▶ [Exercise data]

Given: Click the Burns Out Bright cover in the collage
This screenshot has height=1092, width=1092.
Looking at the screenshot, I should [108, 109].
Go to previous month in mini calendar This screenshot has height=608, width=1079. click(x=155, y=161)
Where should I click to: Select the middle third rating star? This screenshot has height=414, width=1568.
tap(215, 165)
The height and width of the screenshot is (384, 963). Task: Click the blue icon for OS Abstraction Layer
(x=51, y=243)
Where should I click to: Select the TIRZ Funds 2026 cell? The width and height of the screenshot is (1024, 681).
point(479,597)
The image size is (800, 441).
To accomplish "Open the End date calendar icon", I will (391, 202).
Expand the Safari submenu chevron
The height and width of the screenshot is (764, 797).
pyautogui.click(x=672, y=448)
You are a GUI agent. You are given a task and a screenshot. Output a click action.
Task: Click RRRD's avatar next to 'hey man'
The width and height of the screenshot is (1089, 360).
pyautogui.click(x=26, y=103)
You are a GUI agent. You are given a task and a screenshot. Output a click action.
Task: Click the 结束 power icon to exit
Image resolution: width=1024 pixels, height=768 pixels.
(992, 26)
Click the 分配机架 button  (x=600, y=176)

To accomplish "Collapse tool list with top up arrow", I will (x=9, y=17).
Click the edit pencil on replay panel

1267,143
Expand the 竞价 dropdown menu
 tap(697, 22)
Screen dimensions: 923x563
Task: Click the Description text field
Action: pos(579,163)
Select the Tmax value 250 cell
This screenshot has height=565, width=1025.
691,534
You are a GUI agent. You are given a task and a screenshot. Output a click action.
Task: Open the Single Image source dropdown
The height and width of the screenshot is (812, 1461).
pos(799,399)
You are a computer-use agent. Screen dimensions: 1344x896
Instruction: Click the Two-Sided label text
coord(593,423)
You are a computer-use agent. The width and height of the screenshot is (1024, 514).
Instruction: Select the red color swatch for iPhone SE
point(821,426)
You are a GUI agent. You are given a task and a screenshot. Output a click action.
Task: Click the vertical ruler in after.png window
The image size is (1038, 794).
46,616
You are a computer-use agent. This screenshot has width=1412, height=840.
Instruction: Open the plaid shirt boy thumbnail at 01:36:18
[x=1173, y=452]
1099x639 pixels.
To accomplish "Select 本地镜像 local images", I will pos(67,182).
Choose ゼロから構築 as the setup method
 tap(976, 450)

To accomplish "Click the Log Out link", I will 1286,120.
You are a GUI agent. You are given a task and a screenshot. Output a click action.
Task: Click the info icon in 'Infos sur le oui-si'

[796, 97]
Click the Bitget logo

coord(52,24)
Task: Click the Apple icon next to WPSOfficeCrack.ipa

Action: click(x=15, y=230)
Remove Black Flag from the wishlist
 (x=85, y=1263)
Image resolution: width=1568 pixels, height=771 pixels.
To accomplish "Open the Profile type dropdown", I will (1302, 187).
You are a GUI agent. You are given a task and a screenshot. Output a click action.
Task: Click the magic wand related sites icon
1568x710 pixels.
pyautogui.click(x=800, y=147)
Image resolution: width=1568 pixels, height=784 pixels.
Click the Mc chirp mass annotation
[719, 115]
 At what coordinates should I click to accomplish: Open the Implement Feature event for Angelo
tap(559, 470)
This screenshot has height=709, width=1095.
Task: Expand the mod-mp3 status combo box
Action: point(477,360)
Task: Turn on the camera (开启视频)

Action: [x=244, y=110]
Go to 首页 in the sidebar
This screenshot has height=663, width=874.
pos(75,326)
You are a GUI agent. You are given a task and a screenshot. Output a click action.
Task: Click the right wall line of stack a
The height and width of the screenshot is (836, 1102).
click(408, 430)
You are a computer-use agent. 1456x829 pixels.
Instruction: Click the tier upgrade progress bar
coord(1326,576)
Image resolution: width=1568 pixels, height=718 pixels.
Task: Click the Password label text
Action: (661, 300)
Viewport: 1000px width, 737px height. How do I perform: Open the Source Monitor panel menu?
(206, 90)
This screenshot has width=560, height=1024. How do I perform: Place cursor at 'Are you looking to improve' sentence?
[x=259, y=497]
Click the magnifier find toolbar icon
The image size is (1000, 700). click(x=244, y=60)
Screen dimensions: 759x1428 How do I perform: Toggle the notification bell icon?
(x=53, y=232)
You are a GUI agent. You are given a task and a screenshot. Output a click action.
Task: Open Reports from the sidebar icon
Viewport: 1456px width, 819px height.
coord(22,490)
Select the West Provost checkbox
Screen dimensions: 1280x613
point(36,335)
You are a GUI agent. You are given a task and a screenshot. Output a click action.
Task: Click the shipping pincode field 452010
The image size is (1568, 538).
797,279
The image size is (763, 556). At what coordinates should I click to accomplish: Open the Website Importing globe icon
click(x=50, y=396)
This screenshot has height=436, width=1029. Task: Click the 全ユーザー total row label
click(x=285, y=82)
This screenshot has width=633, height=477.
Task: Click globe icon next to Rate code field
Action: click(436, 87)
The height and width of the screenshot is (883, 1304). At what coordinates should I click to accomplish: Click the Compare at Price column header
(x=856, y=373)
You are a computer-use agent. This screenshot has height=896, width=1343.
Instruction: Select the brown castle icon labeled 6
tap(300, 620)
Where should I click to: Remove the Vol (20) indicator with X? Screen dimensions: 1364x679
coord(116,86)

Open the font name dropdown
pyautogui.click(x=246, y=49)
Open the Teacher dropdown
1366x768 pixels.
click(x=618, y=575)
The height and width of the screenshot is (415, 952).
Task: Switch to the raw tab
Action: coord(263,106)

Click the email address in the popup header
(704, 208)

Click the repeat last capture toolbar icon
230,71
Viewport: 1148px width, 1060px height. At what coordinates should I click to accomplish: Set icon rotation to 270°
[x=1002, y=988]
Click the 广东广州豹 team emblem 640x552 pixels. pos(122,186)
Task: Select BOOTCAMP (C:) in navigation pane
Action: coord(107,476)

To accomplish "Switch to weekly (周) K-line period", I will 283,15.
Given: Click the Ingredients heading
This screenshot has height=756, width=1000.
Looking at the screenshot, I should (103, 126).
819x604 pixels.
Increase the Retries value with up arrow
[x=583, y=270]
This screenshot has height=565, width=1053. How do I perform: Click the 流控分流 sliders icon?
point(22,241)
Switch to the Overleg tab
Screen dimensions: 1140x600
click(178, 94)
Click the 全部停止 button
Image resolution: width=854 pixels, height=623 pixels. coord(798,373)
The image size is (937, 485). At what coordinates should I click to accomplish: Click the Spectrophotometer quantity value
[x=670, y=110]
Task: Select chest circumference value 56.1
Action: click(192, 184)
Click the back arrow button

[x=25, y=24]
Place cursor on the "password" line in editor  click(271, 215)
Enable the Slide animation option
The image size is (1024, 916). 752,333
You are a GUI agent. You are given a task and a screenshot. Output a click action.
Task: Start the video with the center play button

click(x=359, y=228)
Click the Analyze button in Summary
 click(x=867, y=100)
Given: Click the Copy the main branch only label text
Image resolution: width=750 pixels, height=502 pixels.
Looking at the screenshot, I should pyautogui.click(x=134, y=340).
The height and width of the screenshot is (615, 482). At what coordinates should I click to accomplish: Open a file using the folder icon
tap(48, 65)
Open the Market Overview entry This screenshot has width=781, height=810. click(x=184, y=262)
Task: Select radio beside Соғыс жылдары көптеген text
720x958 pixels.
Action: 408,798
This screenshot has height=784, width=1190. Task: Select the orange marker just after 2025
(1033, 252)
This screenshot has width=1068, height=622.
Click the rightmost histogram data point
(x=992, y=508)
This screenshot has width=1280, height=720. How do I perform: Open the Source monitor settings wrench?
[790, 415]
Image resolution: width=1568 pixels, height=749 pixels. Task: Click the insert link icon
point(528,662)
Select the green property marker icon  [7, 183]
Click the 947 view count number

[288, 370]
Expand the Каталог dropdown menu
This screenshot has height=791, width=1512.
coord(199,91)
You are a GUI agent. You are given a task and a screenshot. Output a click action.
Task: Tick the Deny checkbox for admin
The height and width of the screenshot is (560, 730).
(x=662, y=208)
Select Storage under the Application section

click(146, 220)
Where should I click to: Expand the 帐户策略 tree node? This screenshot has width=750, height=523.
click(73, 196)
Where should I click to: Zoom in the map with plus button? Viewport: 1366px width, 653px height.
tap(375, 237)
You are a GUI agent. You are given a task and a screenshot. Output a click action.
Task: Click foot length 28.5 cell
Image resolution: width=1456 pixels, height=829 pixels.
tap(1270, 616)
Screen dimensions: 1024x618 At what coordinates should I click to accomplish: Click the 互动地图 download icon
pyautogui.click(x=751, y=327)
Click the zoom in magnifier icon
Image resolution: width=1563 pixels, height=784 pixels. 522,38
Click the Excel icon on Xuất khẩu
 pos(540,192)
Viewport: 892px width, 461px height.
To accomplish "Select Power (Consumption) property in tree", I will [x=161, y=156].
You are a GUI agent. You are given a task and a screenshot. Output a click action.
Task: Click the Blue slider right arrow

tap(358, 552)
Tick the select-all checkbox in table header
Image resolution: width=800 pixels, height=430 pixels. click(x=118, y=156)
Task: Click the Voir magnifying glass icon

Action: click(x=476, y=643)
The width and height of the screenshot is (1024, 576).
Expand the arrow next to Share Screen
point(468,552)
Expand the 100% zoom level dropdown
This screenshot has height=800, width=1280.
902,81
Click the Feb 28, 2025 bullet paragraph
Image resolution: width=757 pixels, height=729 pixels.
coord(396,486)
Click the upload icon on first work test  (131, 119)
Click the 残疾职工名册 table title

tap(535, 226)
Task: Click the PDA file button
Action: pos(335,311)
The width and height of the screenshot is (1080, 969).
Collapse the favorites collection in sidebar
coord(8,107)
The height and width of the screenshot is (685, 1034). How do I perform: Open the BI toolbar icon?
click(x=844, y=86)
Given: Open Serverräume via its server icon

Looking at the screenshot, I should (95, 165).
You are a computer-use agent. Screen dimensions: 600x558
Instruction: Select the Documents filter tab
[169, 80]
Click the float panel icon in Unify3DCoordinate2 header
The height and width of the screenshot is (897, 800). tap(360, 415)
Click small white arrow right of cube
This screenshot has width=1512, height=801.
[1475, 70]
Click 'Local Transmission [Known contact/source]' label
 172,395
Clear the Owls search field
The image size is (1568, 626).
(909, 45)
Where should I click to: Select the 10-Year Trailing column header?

▶ [Problem requirements]
Copy the lines above exactly. Start with the line containing "1366x768 pixels.", end with the line containing "Open the Market", and include both.

▶ [Answer section]
1366x768 pixels.
click(x=618, y=575)
The height and width of the screenshot is (415, 952).
Task: Switch to the raw tab
Action: coord(263,106)

Click the email address in the popup header
(704, 208)

Click the repeat last capture toolbar icon
230,71
Viewport: 1148px width, 1060px height. At what coordinates should I click to accomplish: Set icon rotation to 270°
[x=1002, y=988]
Click the 广东广州豹 team emblem 640x552 pixels. pos(122,186)
Task: Select BOOTCAMP (C:) in navigation pane
Action: coord(107,476)

To accomplish "Switch to weekly (周) K-line period", I will 283,15.
Given: Click the Ingredients heading
This screenshot has height=756, width=1000.
Looking at the screenshot, I should (103, 126).
819x604 pixels.
Increase the Retries value with up arrow
[x=583, y=270]
This screenshot has height=565, width=1053. How do I perform: Click the 流控分流 sliders icon?
point(22,241)
Switch to the Overleg tab
Screen dimensions: 1140x600
click(178, 94)
Click the 全部停止 button
Image resolution: width=854 pixels, height=623 pixels. coord(798,373)
The image size is (937, 485). At what coordinates should I click to accomplish: Click the Spectrophotometer quantity value
[x=670, y=110]
Task: Select chest circumference value 56.1
Action: click(192, 184)
Click the back arrow button

[x=25, y=24]
Place cursor on the "password" line in editor  click(271, 215)
Enable the Slide animation option
The image size is (1024, 916). 752,333
You are a GUI agent. You are given a task and a screenshot. Output a click action.
Task: Start the video with the center play button

click(x=359, y=228)
Click the Analyze button in Summary
 click(x=867, y=100)
Given: Click the Copy the main branch only label text
Image resolution: width=750 pixels, height=502 pixels.
Looking at the screenshot, I should pyautogui.click(x=134, y=340).
The height and width of the screenshot is (615, 482). At what coordinates should I click to accomplish: Open a file using the folder icon
tap(48, 65)
Open the Market Overview entry This screenshot has width=781, height=810. click(x=184, y=262)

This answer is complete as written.